Hélio RôlaUma vela para o deus-mercado
Plínio Bortolotti

“Eu quero votar um orçamento em que o mercado acredite.”

Então, ficamos assim: há deputados que acreditam em deus, caso do presidente da Câmara, Eduardo Cunha (PMDB-RJ); e aqueles que acreditam no “mercado”, como Ricardo Barros (PP-PR), autor da frase que abre o texto. A diferença é que Cunha acredita em um deus do qual ele possa servir-se para mercadejar malfeitos; e Bacelar é daqueles que veem mercado como o próprio deus.

Quanto a Cunha, é autoexplicativa a ideia que ele tem de deus, em vista das arrumação que fez com o nome do Senhor, abrindo a empresa “Jesus.com” para agasalhar carrões de luxo.

Quanto ao nobre deputado Ricardo Barros, relator da lei orçamentária de 2016, ele usou o nome do todo-poderoso mercado para propor um corte de quase R$ 29 bilhões no Bolsa Família, equivalente a 35% do valor do programa. Com objetividade, como deve agir um representante público, o deputado apelou para a lucidez do colegas, conforme registrou a edição de ontem deste jornal: “Precismos ser racionais, e não agir com emoção, não vou votar um orçamento deficitário”. Muito bem, deputado, nenhuma concessão, o interesse público acima de tudo.
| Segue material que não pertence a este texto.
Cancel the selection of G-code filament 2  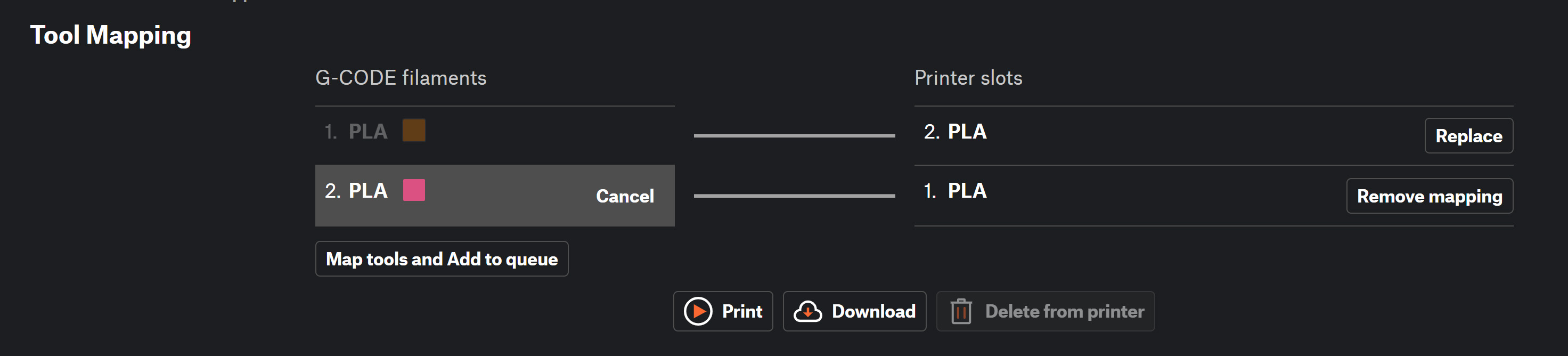tap(625, 196)
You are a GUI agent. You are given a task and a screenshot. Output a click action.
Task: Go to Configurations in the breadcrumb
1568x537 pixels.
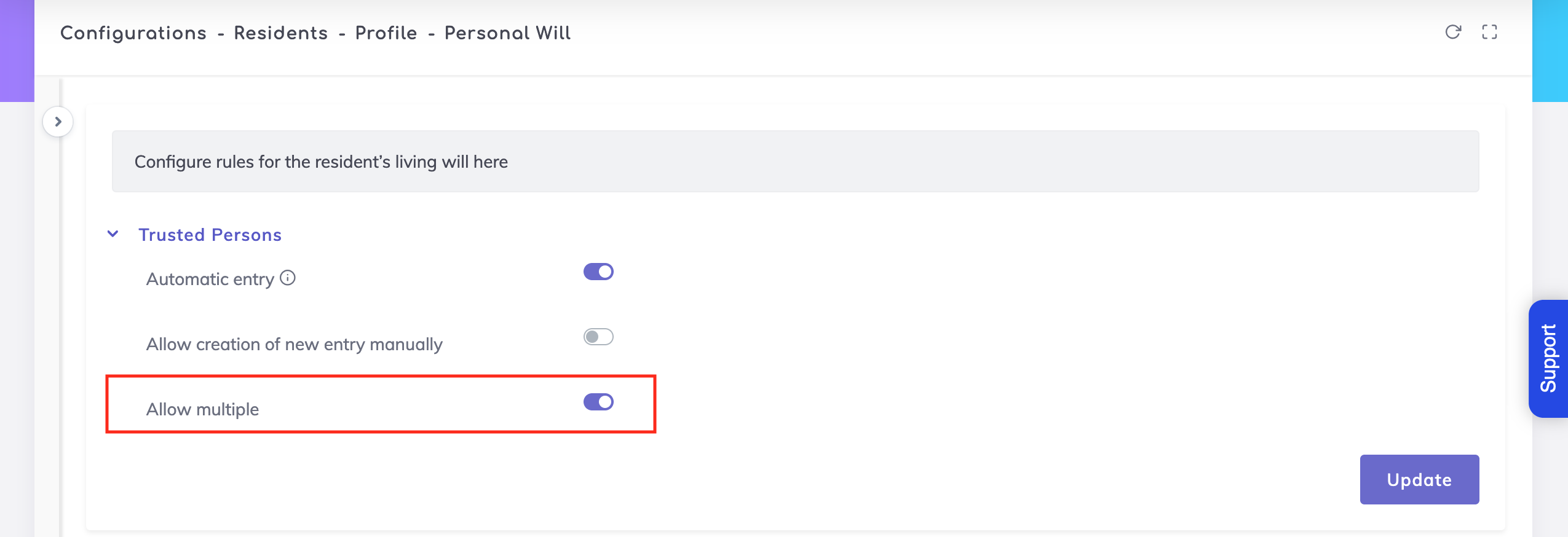coord(133,33)
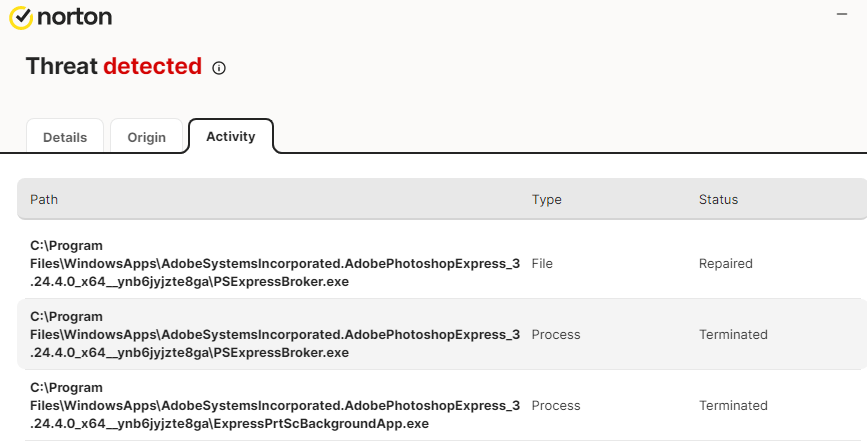Click the Path column header
This screenshot has height=444, width=867.
(44, 199)
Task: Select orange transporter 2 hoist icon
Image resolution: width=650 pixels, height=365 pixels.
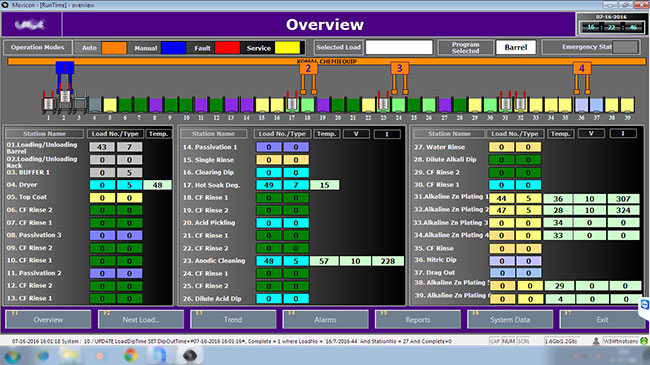Action: click(x=308, y=78)
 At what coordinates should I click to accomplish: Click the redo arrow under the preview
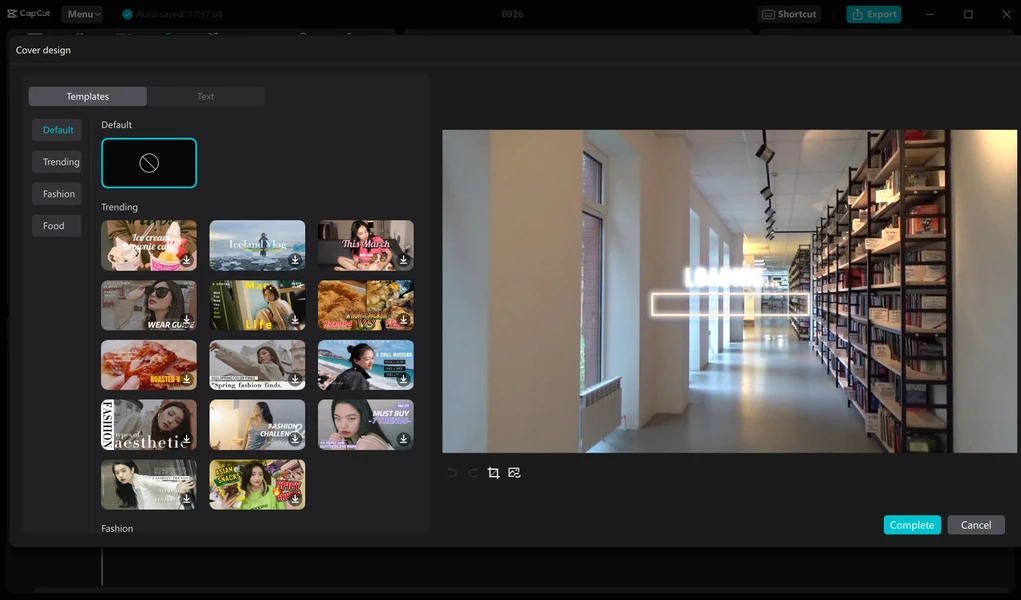click(x=473, y=473)
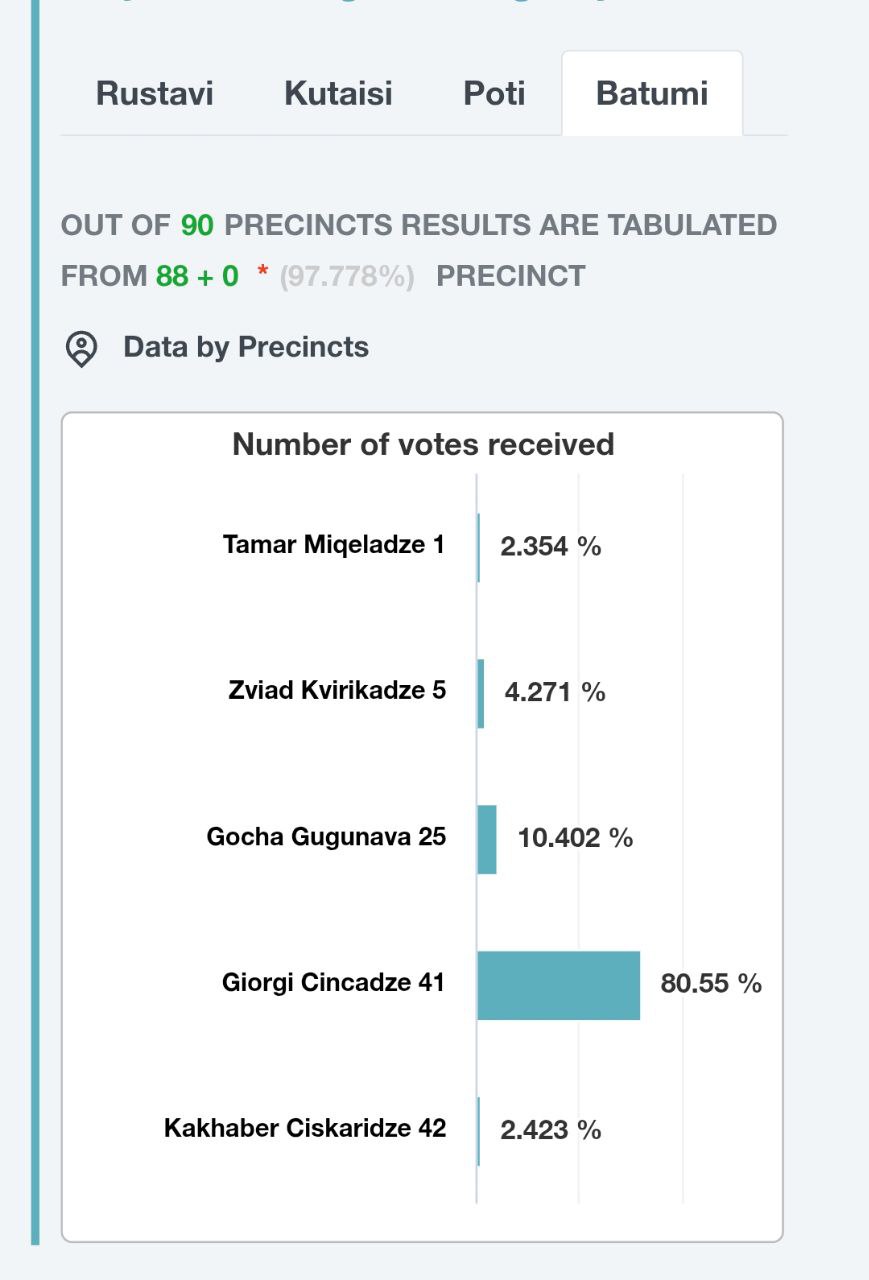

Mas suspeito que sua excelência tenha faltado, ou talvez estivesse distraído, quando, no início deste ano houve aumento de 26,6% no salário dos parlamentares (R$ 33,763 mil), com elevação também da verba de gabinete (bolsa para pagar funcionários do mandato), auxílio-moradia (bolsa moradia) e cota de atividade parlamentar (bolsa para gastos diversos).

Se o deputado estivesse alerta, certamente teria contestado. Alto lá, além do salário, vamos receber mais R$ 92 mil para manter o gabinete, mais R$ 38 mil para gastos diversos e mais R$ 4 mil de bolsa moradia? O que o “mercado” vai pensar de nós?

Porém, talvez, o deputado não estivesse nem distraído, nem ausente. Deve ter-se lembrado que o pagador de seus privilégios é o cidadão contribuinte. E, genuflexo, deve ter corrido a acender uma vela para o deus-mercado.